Если вы ощущаете некий антиклимакс, спад вместо кульминации, то что уж говорить обо мне?
Нож я по-прежнему нес с собой. Я заметил, что, не сознавая этого, механически засунул запятнанный кровью Альбертины носовой платок в нагрудный карман смокинга, откуда он выглядывал, словно алая роза.
Но освещение продолжало потихоньку угасать, и я понимал, что скоро весь персонал замка, кого бы ни включало это понятие, будет на ногах. Я понимал, что в первую очередь должен разрушить преобразующие реальность машины; это четко отпечаталось у меня в мозгу, словно их разгром послужит мне полным оправданием — как на самом деле в глазах истории и произошло. Я бросился дальше по ледяному лабиринту белых блестящих коридоров, отыскал лабораторию, влетел в нее, схватив пульт, вдребезги разнес им экраны с пляшущими на них силуэтами, вырвал из стен все трубки и провода и своей золотой зажигалкой поджег бумаги. Все это заняло считанные секунды. Чтобы завершить работу, я поспешил в перегонное отделение и разнес и там все, что только обнаружил, но сначала вспугнул еще одного техника, и мне пришлось прирезать и его. Весь этот налет не вызвал никаких сигналов тревоги, поскольку по самой своей структуре система Доктора исключала возможность какого-либо сбоя, но свет уже едва мерцал, и я знал, что недолго мне осталось наслаждаться свободой в замке, и, стало быть, рабочий кабинет Доктора в башне останется в целости и сохранности. Но я догадывался, что в самые глубокие тайны Доктор посвящал только свою дочь, и догадка моя подтвердилась, поскольку стоило ему умереть, как все сразу же застопорилось, ну да, ведь рабы любви разбежались, а конкретизированные желания не могли выжить без их эротоэнергии и… Но тогда я ничего об этом не знал. Все это — торчащие наружу мрачно-заунывные концы сюжета. Должен ли я связывать их воедино или лучше оставить распущенными? Исторические книги увязали все воедино так складно, как мне и не снилось, ведь я-то был глубоко во чреве, в самой утробе земли, не так ли, и на ноже у меня красовалось четыре зарубки. В общем, выбрался я оттуда безо всяких затруднений, хотя лифт больше не работал. Я нашел запасной выход сразу за шахтой лифта. Борясь с головокружением, я все карабкался по спиральной лестнице, пока не очутился наконец в холле замка, где старый дог по-прежнему подремывал перед серым пеплом, оставшимся от сгоревшего яблоневого полена.

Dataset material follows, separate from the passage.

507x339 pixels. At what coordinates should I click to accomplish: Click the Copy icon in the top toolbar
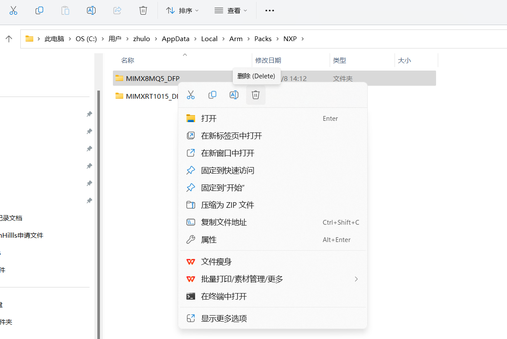point(39,10)
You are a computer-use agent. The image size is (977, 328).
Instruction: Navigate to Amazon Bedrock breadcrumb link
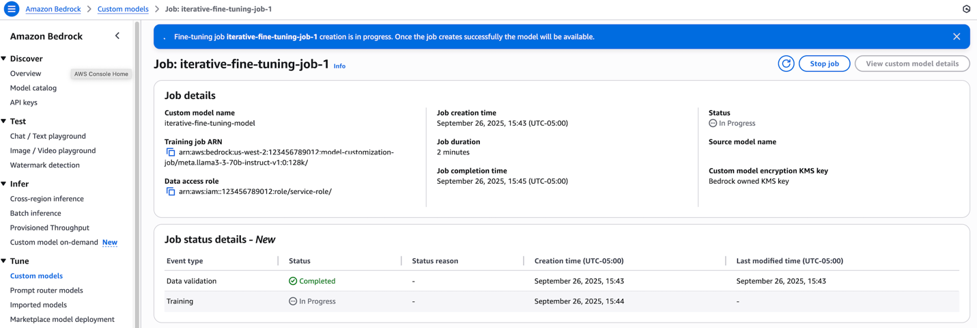[53, 9]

Учуяв запах крови Альбертины, пес бросился на меня, собрав остатки своих старческих сил, и я воткнул кухонный нож ему в горло. И он стал последней моей жертвой в замке Доктора.

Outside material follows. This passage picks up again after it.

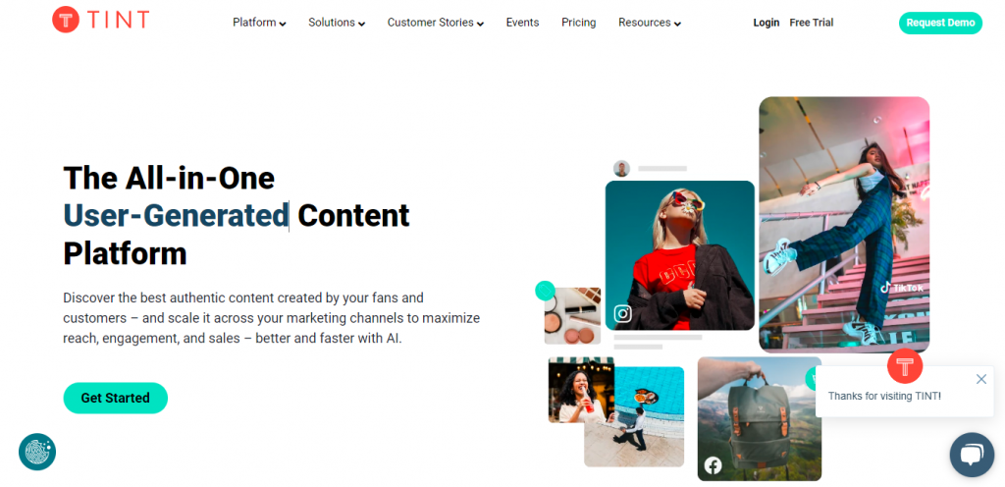
Task: Click the red TINT chat avatar
Action: (904, 366)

В блаженном парке птицы заснули, мирно засунув головы под крыло, а спящий олень казался статуей оленя. У меня за спиной замок один за другим закрывал цветные глаза, словно павлин, медленно сворачивающий свое оперение, а четыре его луны вращались все медленнее и медленнее и уже ощутимо поблекли по краям, как бывает к концу ночи и с настоящей луной. Ну а я все еще вышагивал в своем, смокинге, с черным галстуком на шее и кровавой бутоньеркой, по-прежнему украшавшей лацкан, удирая из замка через чуть тронутую росой лужайку, словно незваным гостем явился на роскошный обед и получил от ворот поворот.